What you should do -> Reproduce the passage below on Canada's GSI score, word for word and in full.

Passage provided ->
What Canada has done to achieve this, is that they have provided an entire suite of measures such as tax deferments, direct payments and wage subsidies in order to support local businesses.  Those portions that went to supporting the agriculture, energy, green transport and nature-based solutions initiatives, helped to improve Canada’s GSI score. Those that went to supporting airport, airline support and road network development policies, contributed to the decline of Canada’s GSI score. Overall, after netting the improvements against the declines, Canada turned out pretty well, and as I mentioned earlier, the outcomes made me very interested in the details of the GSI framework.


The GSI framework took into account the amount of stimulus money that went into environmentally relevant sectors, existing green orientation of those sectors and the efforts to steer stimulus toward (or away from) sustainability. Based on the report, the environmentally relevant sectors are agriculture, industry, manufacturing, waste, energy and transportation.


We do not know the exact details of the calculations and what goes into the equations; Are there any weightages to the sectors? If so, how are the weightages are derived? Are the weightages adjusted for the environmental viability of the sectors for the short-, medium- or long-term outlook (for example, how does the introduction and impact of emerging technology such as sustainable aviation fuel, road surface chargers, etc, affect the transport sector)? Is the money spent, averaged against land size or per capita? How do they deal with those countries that do not have all the environmentally relevant sectors for example, agriculture? What about extremely pollutive sectors that cause direct and indirect environmental harm such as the fashion industry? Why do they exclude these sectors and include others?


We have no way of knowing these. In the case of Canada, the country pumped significant stimulus into the agriculture sector and that helped to push up the GSI score. Some countries may not have or are unable to have significant presence in certain sectors due to geographical limitations. Should these countries be included in the basket?


There are so many questions, but, then again, the survey and the index managed to give a rough sense of what each country is doing for their respective sustainability journey. Plus, it sort of emphasizes the importance of the role that government plays in advancing the green economy.

Information provided ->
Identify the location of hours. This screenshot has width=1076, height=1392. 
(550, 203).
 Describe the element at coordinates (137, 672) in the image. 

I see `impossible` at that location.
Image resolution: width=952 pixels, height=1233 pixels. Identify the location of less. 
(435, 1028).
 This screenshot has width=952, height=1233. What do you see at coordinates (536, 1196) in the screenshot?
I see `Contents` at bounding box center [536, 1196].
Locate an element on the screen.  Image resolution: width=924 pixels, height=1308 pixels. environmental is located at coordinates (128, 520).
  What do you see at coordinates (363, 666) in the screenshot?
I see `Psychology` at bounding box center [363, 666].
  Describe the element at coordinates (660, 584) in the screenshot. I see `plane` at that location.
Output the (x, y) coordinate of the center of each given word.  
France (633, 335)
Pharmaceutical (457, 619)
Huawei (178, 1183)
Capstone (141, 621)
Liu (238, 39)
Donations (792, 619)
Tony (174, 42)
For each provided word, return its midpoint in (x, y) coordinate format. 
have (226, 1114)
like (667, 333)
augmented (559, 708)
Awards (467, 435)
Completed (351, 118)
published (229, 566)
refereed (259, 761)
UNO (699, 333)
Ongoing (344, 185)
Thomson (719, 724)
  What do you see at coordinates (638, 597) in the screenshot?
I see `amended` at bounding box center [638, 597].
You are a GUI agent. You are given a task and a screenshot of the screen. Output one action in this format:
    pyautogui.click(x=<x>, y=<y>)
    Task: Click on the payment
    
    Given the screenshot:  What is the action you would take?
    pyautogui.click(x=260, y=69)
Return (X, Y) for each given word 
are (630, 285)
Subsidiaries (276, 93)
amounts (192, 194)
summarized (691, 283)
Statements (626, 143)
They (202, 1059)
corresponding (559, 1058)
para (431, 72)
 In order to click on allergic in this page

Result ->
What Canada has done to achieve this, is that they have provided an entire suite of measures such as tax deferments, direct payments and wage subsidies in order to support local businesses.  Those portions that went to supporting the agriculture, energy, green transport and nature-based solutions initiatives, helped to improve Canada’s GSI score. Those that went to supporting airport, airline support and road network development policies, contributed to the decline of Canada’s GSI score. Overall, after netting the improvements against the declines, Canada turned out pretty well, and as I mentioned earlier, the outcomes made me very interested in the details of the GSI framework.


The GSI framework took into account the amount of stimulus money that went into environmentally relevant sectors, existing green orientation of those sectors and the efforts to steer stimulus toward (or away from) sustainability. Based on the report, the environmentally relevant sectors are agriculture, industry, manufacturing, waste, energy and transportation.


We do not know the exact details of the calculations and what goes into the equations; Are there any weightages to the sectors? If so, how are the weightages are derived? Are the weightages adjusted for the environmental viability of the sectors for the short-, medium- or long-term outlook (for example, how does the introduction and impact of emerging technology such as sustainable aviation fuel, road surface chargers, etc, affect the transport sector)? Is the money spent, averaged against land size or per capita? How do they deal with those countries that do not have all the environmentally relevant sectors for example, agriculture? What about extremely pollutive sectors that cause direct and indirect environmental harm such as the fashion industry? Why do they exclude these sectors and include others?


We have no way of knowing these. In the case of Canada, the country pumped significant stimulus into the agriculture sector and that helped to push up the GSI score. Some countries may not have or are unable to have significant presence in certain sectors due to geographical limitations. Should these countries be included in the basket?


There are so many questions, but, then again, the survey and the index managed to give a rough sense of what each country is doing for their respective sustainability journey. Plus, it sort of emphasizes the importance of the role that government plays in advancing the green economy.